Your reply should consist of the entries, copied exactly and stripped of images.

■ ■ ■ ■ ■

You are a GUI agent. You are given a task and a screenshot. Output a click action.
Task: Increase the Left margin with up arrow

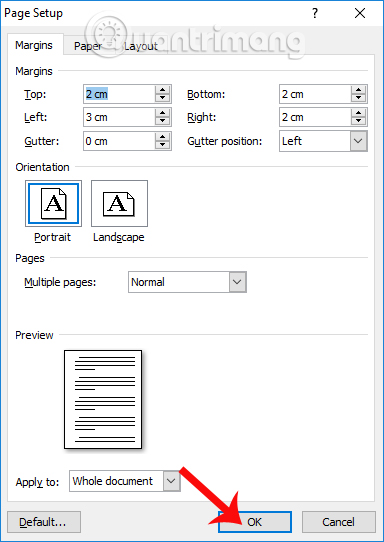pyautogui.click(x=162, y=113)
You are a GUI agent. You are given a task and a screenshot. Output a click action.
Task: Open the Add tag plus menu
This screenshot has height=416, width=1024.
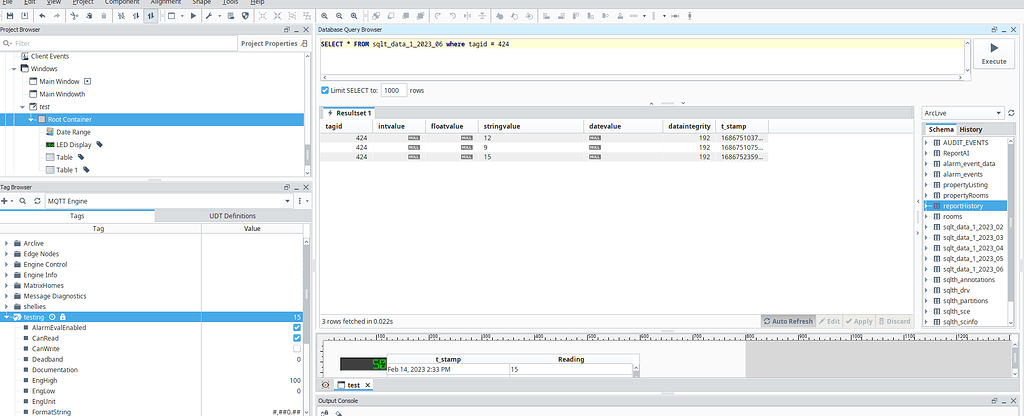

■ ■ ■ ■ ■

Output:
You are a GUI agent. You are given a task and a screenshot. Output a click action.
Task: Increase the Left margin with up arrow

pyautogui.click(x=162, y=113)
You are a GUI agent. You are given a task and a screenshot. Output a click action.
Task: Open the Add tag plus menu
This screenshot has height=416, width=1024.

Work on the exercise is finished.